Health-economic Aspects of Down Syndrome Screening

2008 
PURPOSE: In Germany every pregnant woman aged 35 or older has to be offered the option of invasive genetic screening. An alternative strategy is provided by combined first trimester screening (FTS) according to Nicolaides. The aim of this study was to investigate the test performance of FTS compared to age-indicated screening (AIS) and assess the economic consequences. MATERIAL AND METHODS: At the Medical University of Hanover 2743 combined FTS procedures were carried out. The PIA Fetal Database program was utilized for risk assessment and all measurements were subsequently recalculated using the NT-module of the JOY software. If the result was suspect, invasive testing was offered. An analysis of costs was calculated on the basis of these test performance parameters. RESULTS: Both FTS methods had a much better test performance with a sensitivity of 85.7 % and a false-negative rate (FNR) of 14.3 % compared with AIS (sensitivity 42.9 %, FNR 57.1 %).

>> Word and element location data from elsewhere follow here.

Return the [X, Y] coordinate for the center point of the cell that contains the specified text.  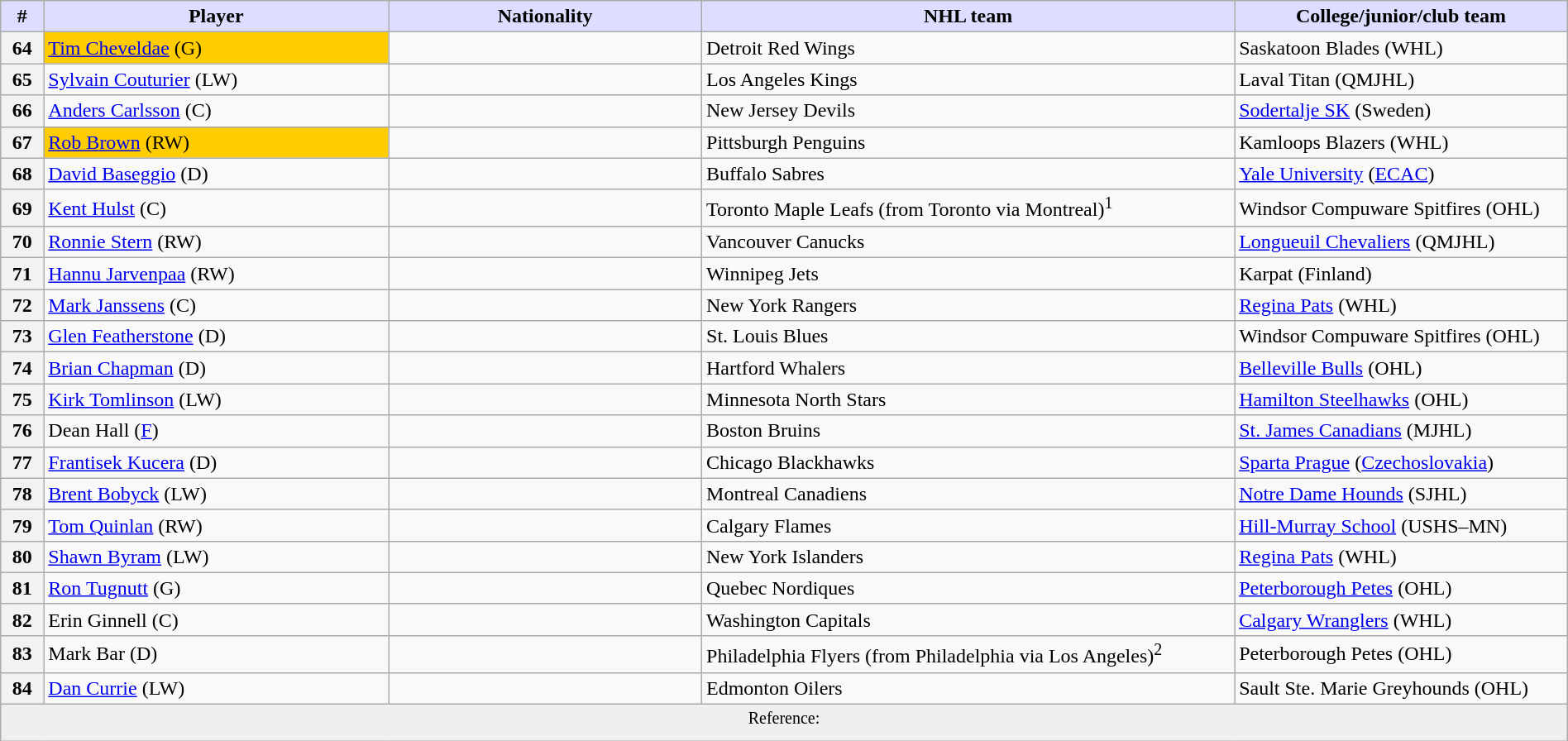
Hartford Whalers [968, 368]
St. James Canadians (MJHL) [1401, 431]
Dean Hall (F) [217, 431]
Buffalo Sabres [968, 174]
83 [22, 653]
Hamilton Steelhawks (OHL) [1401, 399]
Glen Featherstone (D) [217, 337]
Ronnie Stern (RW) [217, 242]
Ron Tugnutt (G) [217, 588]
76 [22, 431]
Calgary Wranglers (WHL) [1401, 619]
Longueuil Chevaliers (QMJHL) [1401, 242]
New York Islanders [968, 557]
Toronto Maple Leafs (from Toronto via Montreal)1 [968, 208]
Sparta Prague (Czechoslovakia) [1401, 462]
75 [22, 399]
Player [217, 17]
72 [22, 305]
Pittsburgh Penguins [968, 142]
St. Louis Blues [968, 337]
New York Rangers [968, 305]
New Jersey Devils [968, 111]
Reference: [784, 723]
Tom Quinlan (RW) [217, 525]
81 [22, 588]
78 [22, 494]
Rob Brown (RW) [217, 142]
Edmonton Oilers [968, 688]
Erin Ginnell (C) [217, 619]
Karpat (Finland) [1401, 274]
Sodertalje SK (Sweden) [1401, 111]
Mark Bar (D) [217, 653]
Quebec Nordiques [968, 588]
Washington Capitals [968, 619]
Saskatoon Blades (WHL) [1401, 48]
Hill-Murray School (USHS–MN) [1401, 525]
Detroit Red Wings [968, 48]
Winnipeg Jets [968, 274]
84 [22, 688]
College/junior/club team [1401, 17]
Mark Janssens (C) [217, 305]
64 [22, 48]
71 [22, 274]
65 [22, 79]
70 [22, 242]
Yale University (ECAC) [1401, 174]
Philadelphia Flyers (from Philadelphia via Los Angeles)2 [968, 653]
Montreal Canadiens [968, 494]
67 [22, 142]
Chicago Blackhawks [968, 462]
Brent Bobyck (LW) [217, 494]
68 [22, 174]
Kirk Tomlinson (LW) [217, 399]
Shawn Byram (LW) [217, 557]
82 [22, 619]
Dan Currie (LW) [217, 688]
Nationality [546, 17]
David Baseggio (D) [217, 174]
77 [22, 462]
79 [22, 525]
Tim Cheveldae (G) [217, 48]
Laval Titan (QMJHL) [1401, 79]
Sault Ste. Marie Greyhounds (OHL) [1401, 688]
66 [22, 111]
Minnesota North Stars [968, 399]
Calgary Flames [968, 525]
Frantisek Kucera (D) [217, 462]
Brian Chapman (D) [217, 368]
69 [22, 208]
Belleville Bulls (OHL) [1401, 368]
Boston Bruins [968, 431]
73 [22, 337]
Anders Carlsson (C) [217, 111]
NHL team [968, 17]
Sylvain Couturier (LW) [217, 79]
# [22, 17]
Los Angeles Kings [968, 79]
Vancouver Canucks [968, 242]
74 [22, 368]
Kamloops Blazers (WHL) [1401, 142]
Notre Dame Hounds (SJHL) [1401, 494]
Kent Hulst (C) [217, 208]
Hannu Jarvenpaa (RW) [217, 274]
80 [22, 557]
Detect which cell encompasses the target text, then output its (X, Y) center coordinate. 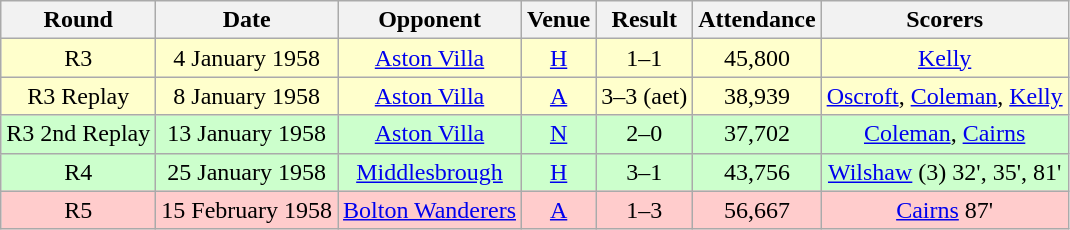
R3 2nd Replay (78, 134)
3–1 (644, 172)
1–1 (644, 58)
Date (247, 20)
R3 Replay (78, 96)
Bolton Wanderers (430, 210)
R4 (78, 172)
N (559, 134)
Scorers (944, 20)
Attendance (757, 20)
Round (78, 20)
15 February 1958 (247, 210)
Result (644, 20)
38,939 (757, 96)
1–3 (644, 210)
45,800 (757, 58)
R5 (78, 210)
Wilshaw (3) 32', 35', 81' (944, 172)
Oscroft, Coleman, Kelly (944, 96)
Middlesbrough (430, 172)
37,702 (757, 134)
Coleman, Cairns (944, 134)
13 January 1958 (247, 134)
Venue (559, 20)
25 January 1958 (247, 172)
R3 (78, 58)
56,667 (757, 210)
43,756 (757, 172)
3–3 (aet) (644, 96)
2–0 (644, 134)
Kelly (944, 58)
Cairns 87' (944, 210)
8 January 1958 (247, 96)
Opponent (430, 20)
4 January 1958 (247, 58)
Search for the cell housing the specified text and yield its (x, y) center coordinate. 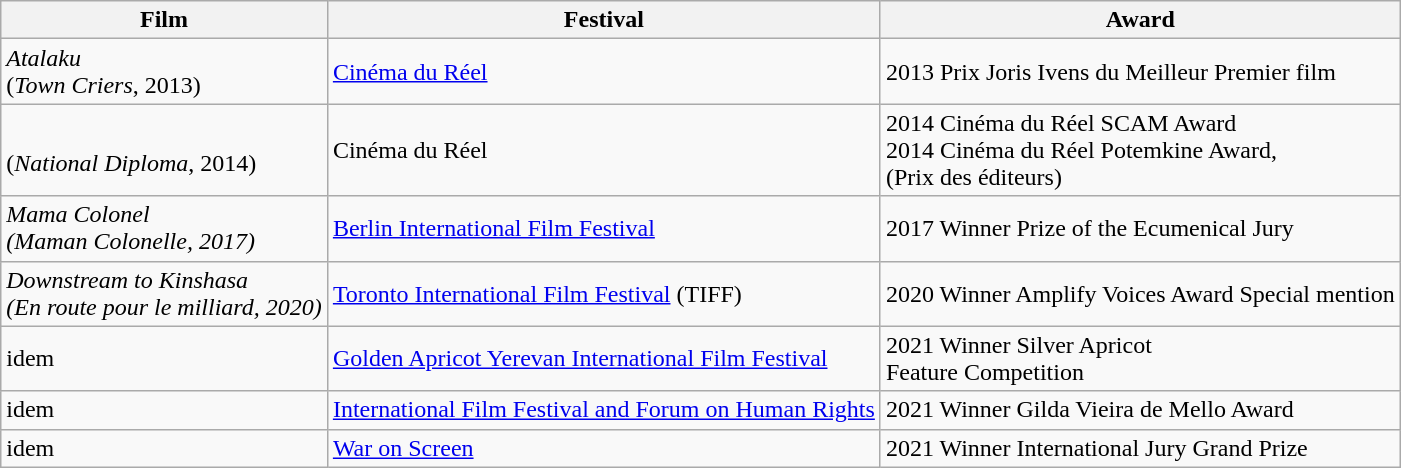
Festival (604, 20)
2021 Winner International Jury Grand Prize (1140, 448)
2020 Winner Amplify Voices Award Special mention (1140, 294)
Golden Apricot Yerevan International Film Festival (604, 358)
2013 Prix Joris Ivens du Meilleur Premier film (1140, 72)
2021 Winner Silver ApricotFeature Competition (1140, 358)
Toronto International Film Festival (TIFF) (604, 294)
War on Screen (604, 448)
Mama Colonel(Maman Colonelle, 2017) (164, 228)
(National Diploma, 2014) (164, 150)
2017 Winner Prize of the Ecumenical Jury (1140, 228)
International Film Festival and Forum on Human Rights (604, 410)
Berlin International Film Festival (604, 228)
2014 Cinéma du Réel SCAM Award2014 Cinéma du Réel Potemkine Award,(Prix des éditeurs) (1140, 150)
Film (164, 20)
Award (1140, 20)
Atalaku(Town Criers, 2013) (164, 72)
2021 Winner Gilda Vieira de Mello Award (1140, 410)
Downstream to Kinshasa(En route pour le milliard, 2020) (164, 294)
Extract the (X, Y) coordinate from the center of the cell holding the provided text.  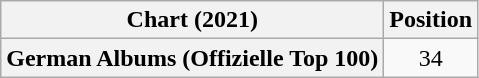
Position (431, 20)
Chart (2021) (192, 20)
German Albums (Offizielle Top 100) (192, 58)
34 (431, 58)
Identify which cell holds the provided text, then report its [X, Y] central coordinate. 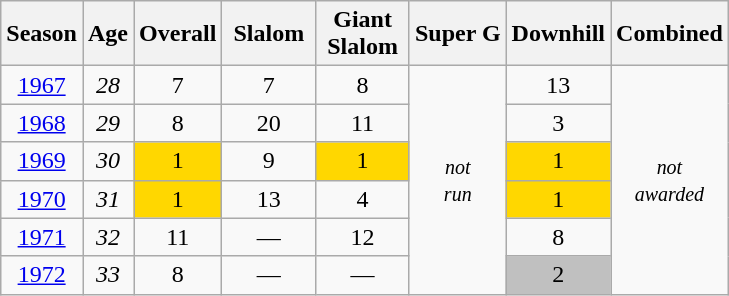
3 [558, 123]
31 [108, 199]
29 [108, 123]
Age [108, 34]
1971 [42, 237]
1969 [42, 161]
4 [363, 199]
Giant Slalom [363, 34]
1968 [42, 123]
Combined [670, 34]
Super G [458, 34]
1972 [42, 275]
28 [108, 85]
30 [108, 161]
33 [108, 275]
9 [269, 161]
12 [363, 237]
32 [108, 237]
Season [42, 34]
1967 [42, 85]
20 [269, 123]
2 [558, 275]
Downhill [558, 34]
notrun [458, 180]
1970 [42, 199]
notawarded [670, 180]
Overall [178, 34]
Slalom [269, 34]
Detect which cell encompasses the target text, then output its (X, Y) center coordinate. 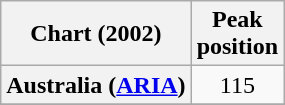
Peakposition (237, 34)
Australia (ARIA) (96, 85)
Chart (2002) (96, 34)
115 (237, 85)
Output the (x, y) coordinate of the center of the cell containing the given text.  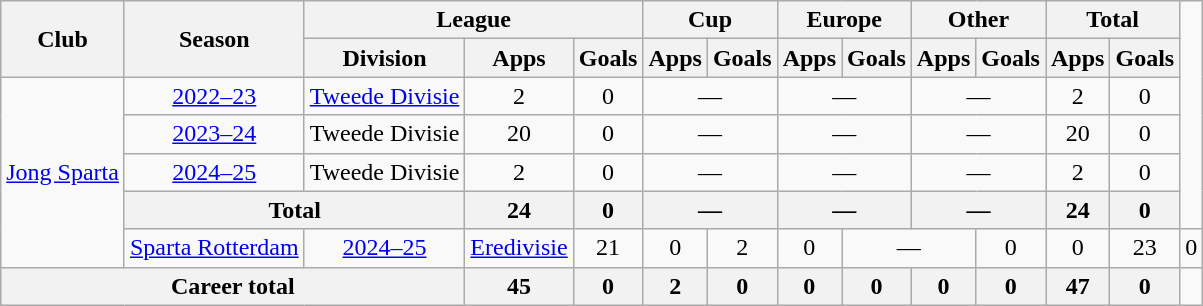
Career total (233, 286)
45 (519, 286)
Division (384, 58)
47 (1078, 286)
2023–24 (214, 134)
Cup (710, 20)
2022–23 (214, 96)
Season (214, 39)
Europe (844, 20)
Sparta Rotterdam (214, 248)
23 (1145, 248)
League (474, 20)
Club (63, 39)
Eredivisie (519, 248)
Jong Sparta (63, 172)
21 (608, 248)
Other (978, 20)
Capture the cell that displays the provided text and extract its (x, y) central coordinate. 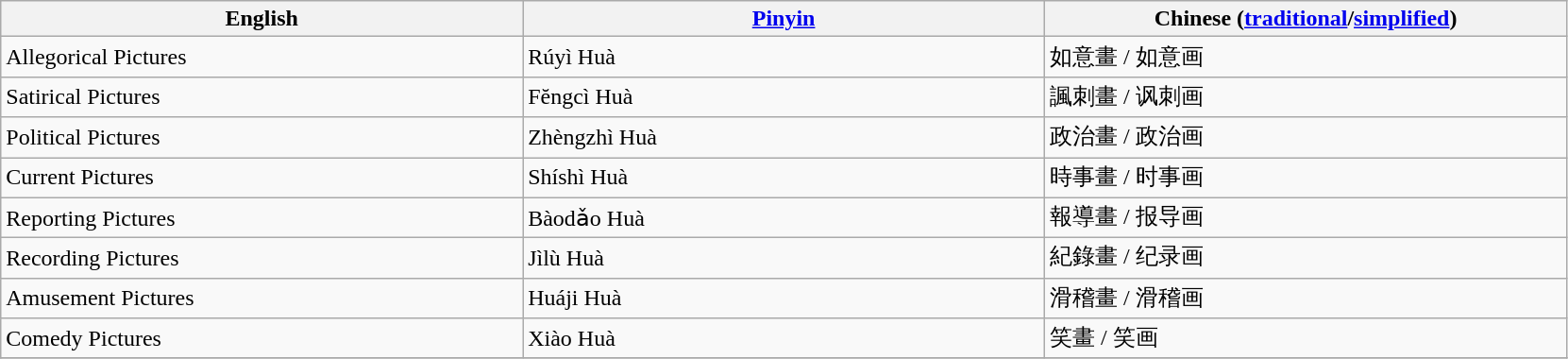
諷刺畫 / 讽刺画 (1307, 96)
政治畫 / 政治画 (1307, 138)
Allegorical Pictures (262, 57)
Chinese (traditional/simplified) (1307, 19)
Comedy Pictures (262, 338)
Zhèngzhì Huà (784, 138)
Reporting Pictures (262, 217)
Bàodǎo Huà (784, 217)
Pinyin (784, 19)
如意畫 / 如意画 (1307, 57)
English (262, 19)
報導畫 / 报导画 (1307, 217)
Current Pictures (262, 177)
Jìlù Huà (784, 259)
Rúyì Huà (784, 57)
Xiào Huà (784, 338)
Recording Pictures (262, 259)
Fĕngcì Huà (784, 96)
Shíshì Huà (784, 177)
Huáji Huà (784, 298)
Amusement Pictures (262, 298)
Political Pictures (262, 138)
時事畫 / 时事画 (1307, 177)
滑稽畫 / 滑稽画 (1307, 298)
Satirical Pictures (262, 96)
笑畫 / 笑画 (1307, 338)
紀錄畫 / 纪录画 (1307, 259)
Provide the (X, Y) coordinate of the cell's center where the given text is located.  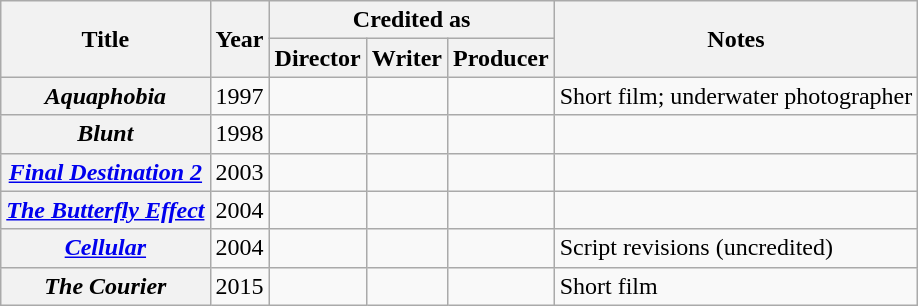
Blunt (106, 134)
Producer (502, 58)
Notes (736, 39)
Writer (406, 58)
Title (106, 39)
Script revisions (uncredited) (736, 248)
Short film (736, 286)
Aquaphobia (106, 96)
The Butterfly Effect (106, 210)
Short film; underwater photographer (736, 96)
2015 (240, 286)
Director (318, 58)
2003 (240, 172)
The Courier (106, 286)
Year (240, 39)
Final Destination 2 (106, 172)
1997 (240, 96)
Cellular (106, 248)
1998 (240, 134)
Credited as (412, 20)
Return (x, y) of the center of cell containing provided text 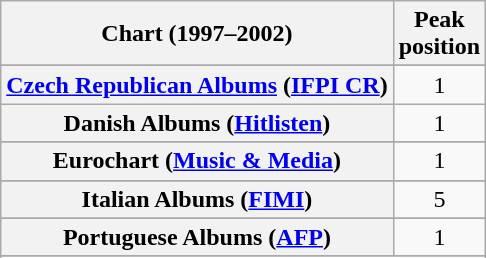
Chart (1997–2002) (197, 34)
Italian Albums (FIMI) (197, 199)
Peakposition (439, 34)
Eurochart (Music & Media) (197, 161)
5 (439, 199)
Portuguese Albums (AFP) (197, 237)
Danish Albums (Hitlisten) (197, 123)
Czech Republican Albums (IFPI CR) (197, 85)
Return the (X, Y) coordinate for the center point of the cell that contains the specified text.  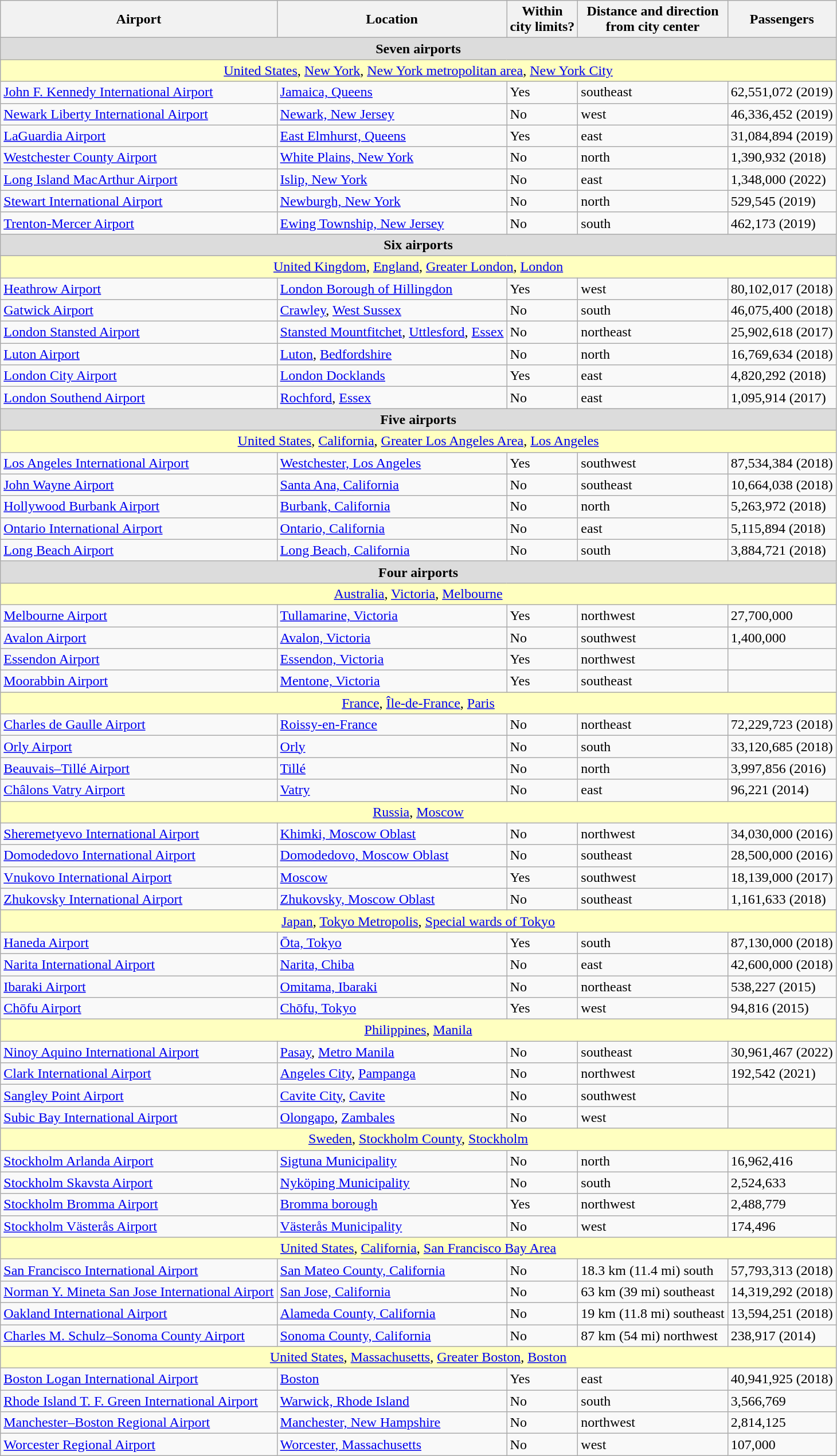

With a specificity of 97.6 % and a false-positive rate (FPR) of 2.5 % the JOY software was superior to both the PIA software (specificity 96.5 %, FPR 3.5 %) and AIS (specificity 96.5 %, FPR3.5 %) (p < 0.001). If AIS were used as the only test, the cumulative costs in Germany would amount to 385 million Euros. If FTS were carried out together with the PIA software the costs would be 196 million Euros, while the costs would be 178.7 million Euros with the JOY software. CONCLUSION: The use of AIS is no longer state-of-the-art and AIS should be replaced by more effective screening methods in practice. A direct comparison of all methods found the JOY software to be the most suitable. Its inclusion into standard prenatal care strategies should be discussed.